In an interview with PeopleJacobson explained where Snow and Baird end up. The Ballad of Songbirds and Snakes half. Although a romance has blossomed between the couple, their relationship takes a sharp turn at the end of the film, with Baird attempting to flee and Snow shooting him. It’s unclear what happens to Baird, but Jacobson explained that the couple’s dark separation was the “final ingredient” in Snow’s transformation into the evil man he is in the original trilogy. See Jacobson’s statement below:
These are two characters who are survivors and she feels that their survival still requires a moral code. She believes that survival at any cost is ultimately justified. When she suddenly realizes that she sees him differently, that is the final ingredient of that transformation.

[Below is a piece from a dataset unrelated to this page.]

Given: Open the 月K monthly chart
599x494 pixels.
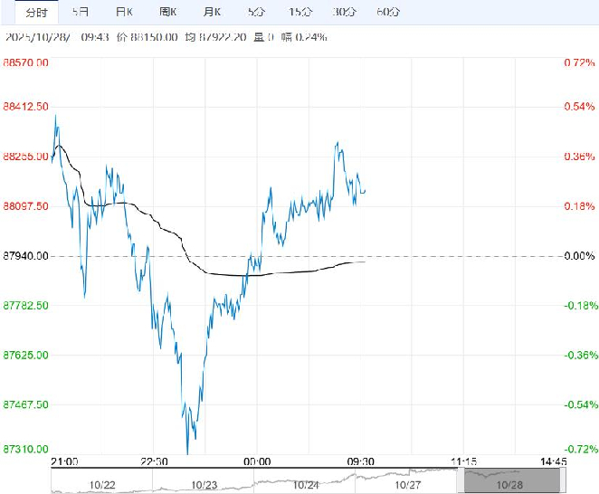Looking at the screenshot, I should 213,12.
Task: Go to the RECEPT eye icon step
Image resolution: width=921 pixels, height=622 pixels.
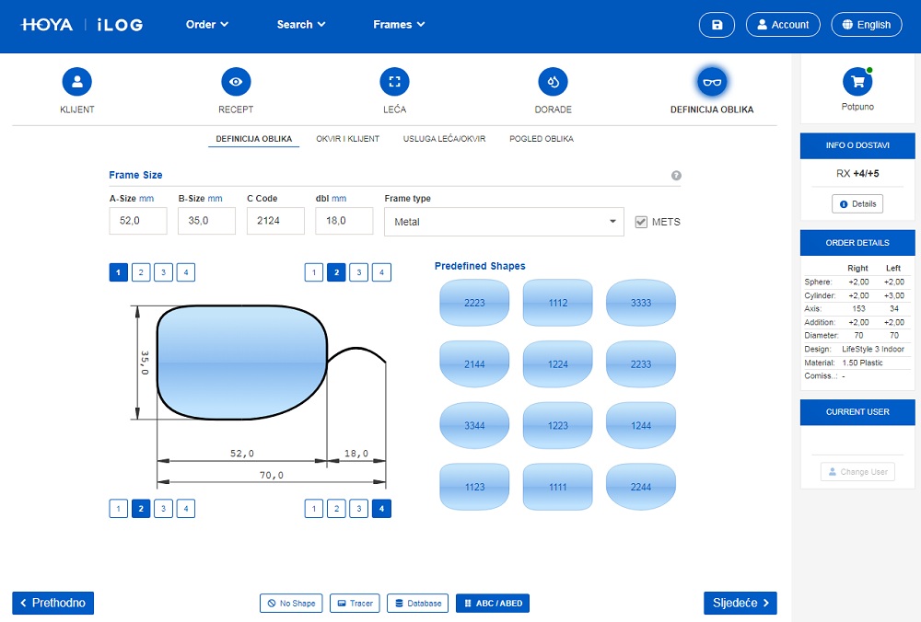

The meaning of Snow’s final scene with Lucy Gray
The ambiguous ending of The Ballad of Songbirds and Snakes has generated many questions and even some criticism from viewers. However, the ending of the movie follows the ending of the book very closely. If anything, the ending of the book is a little more ambiguous since Baird’s sudden decision to leave wasn’t foreshadowed like in the movie. Still, the film captured the book’s main point: Baird’s discovery of Snow’s crimes and his subsequent paranoia was necessary to complete his transformation into evil.
When Snow betrayed Sejanus Plinth (Josh Rivera) in The Ballad of Songbirds and Snakes, marked the beginning of his transformation, as it was an act of evil from which he simply could not return. However, it is not until Baird sees his true self and responds by wanting to kill the woman he once loved, that his transformation solidifies. Baird recognizes who she is and makes sure the haunting notes of the song she wrote, “The Hang Tree,” reach her through chatter to remind her that she is similar to the killer the song is about.
“The Hang Tree” would later be sung by Katniss Everdeen and become a rebel song, making it even more significant that Baird was the one who originally wrote it and used it to haunt Snow years before.
After this scene, Snow is completely transformed. He loses his last bit of humanity with Baird’s disappearance and wastes no time working to raise his status in a bold way. Baird was just the last piece of the puzzle to becoming the famous President Snow. He may seem a little sudden on the surface, but the story carefully builds up his villainous history, finding two main points that solidify his transformation. Baird may not have been part of Snow’s initial turn toward evil in The Ballad of Songbirds and Snakesbut their fight was necessary to complete the transformation.